Records for this exercise –
-------------------------

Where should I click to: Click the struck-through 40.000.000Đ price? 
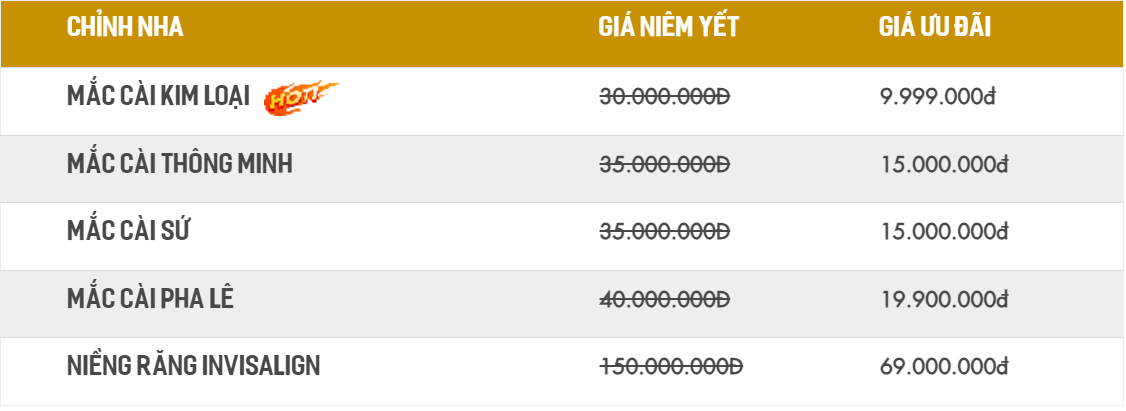click(665, 299)
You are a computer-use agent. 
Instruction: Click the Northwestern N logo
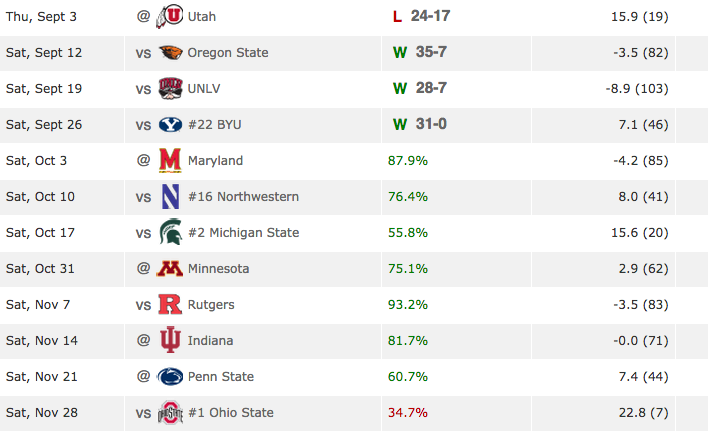point(170,196)
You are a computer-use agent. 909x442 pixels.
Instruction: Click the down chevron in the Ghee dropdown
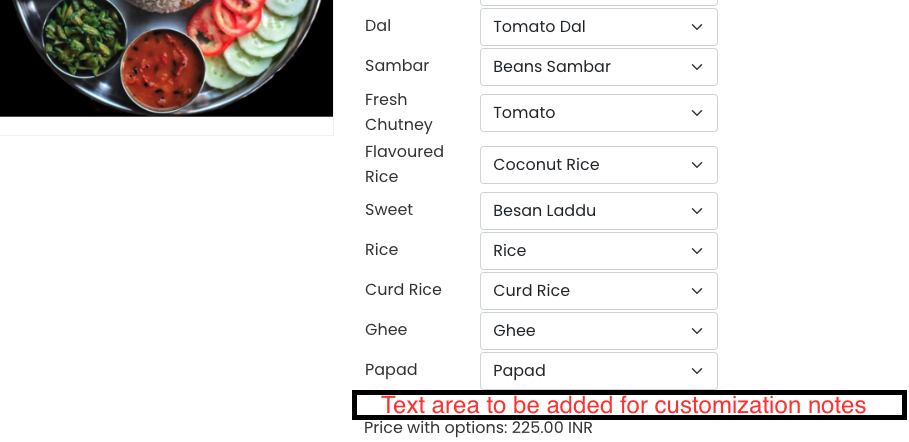697,331
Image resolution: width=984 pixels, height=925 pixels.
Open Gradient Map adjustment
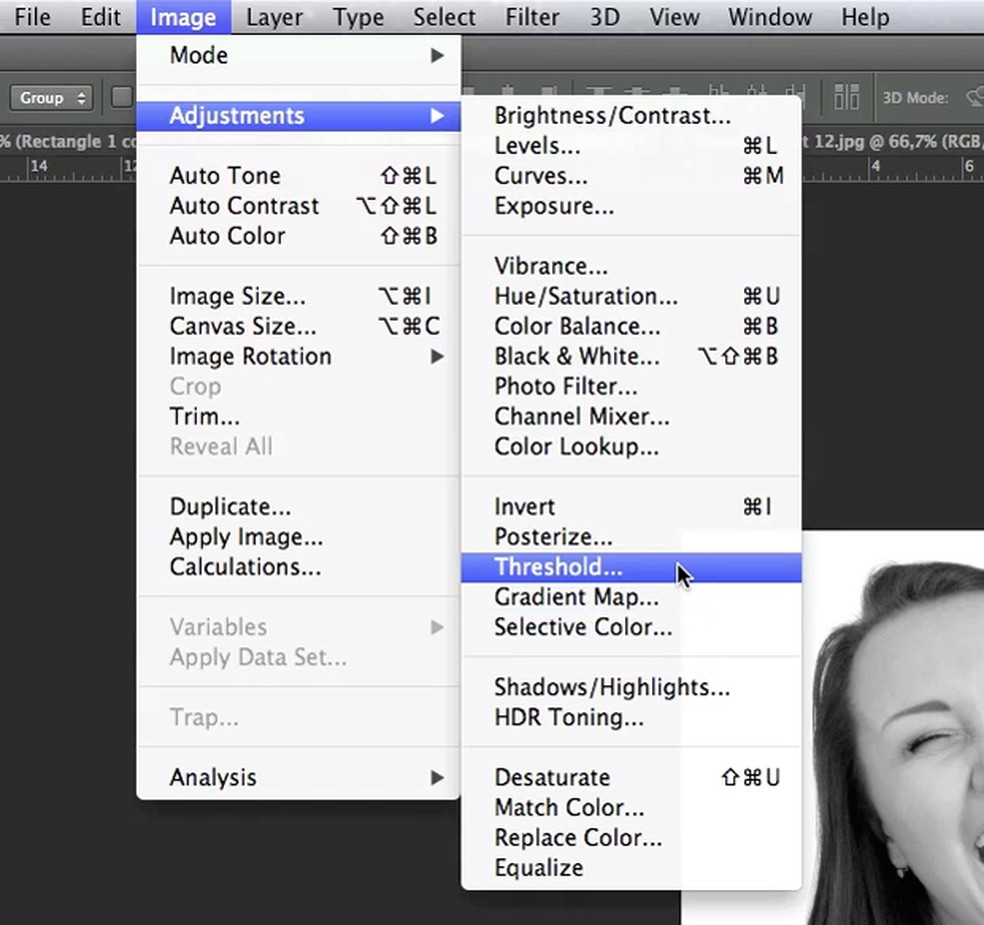pos(576,597)
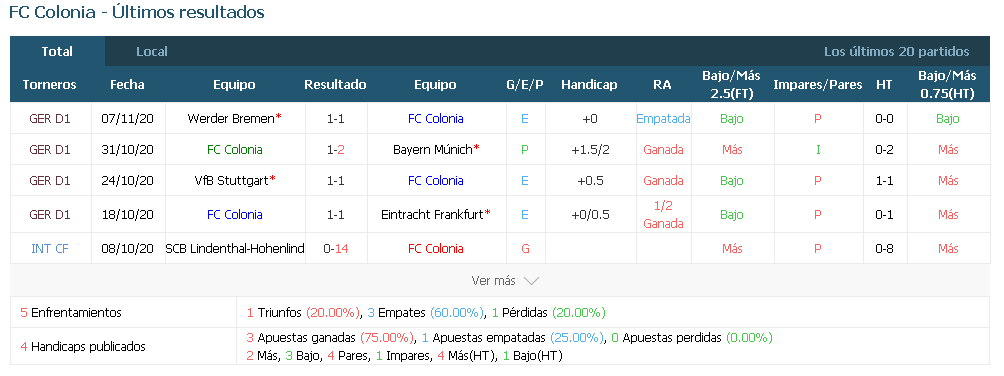Open SCB Lindenthal-Hohenlind team link
The height and width of the screenshot is (376, 1004).
(x=235, y=249)
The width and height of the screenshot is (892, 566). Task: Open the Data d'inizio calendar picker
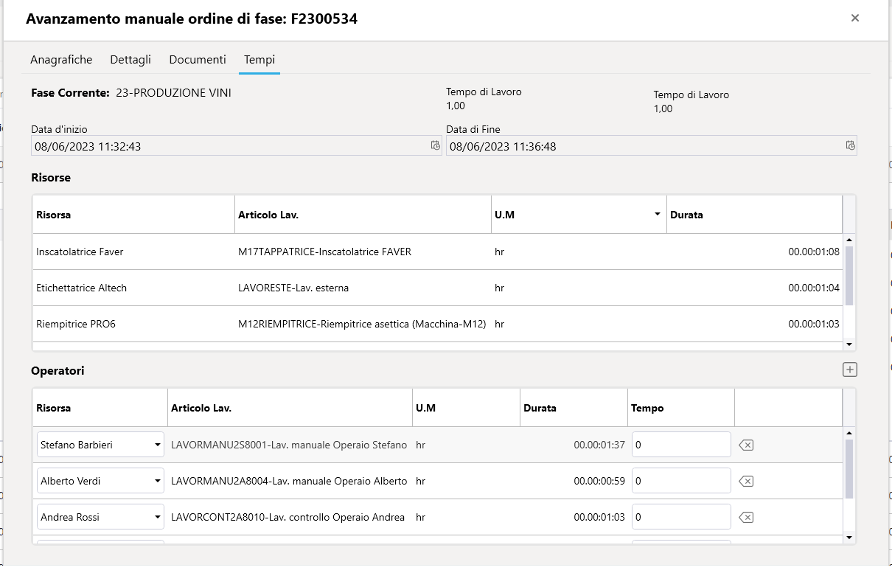435,146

-------------------------

What needs to be done – Report each line of the material above where the word "agent" appears.

Response area –
You are a computer-use agent. 
You are a computer-use agent. 909x442 pixels.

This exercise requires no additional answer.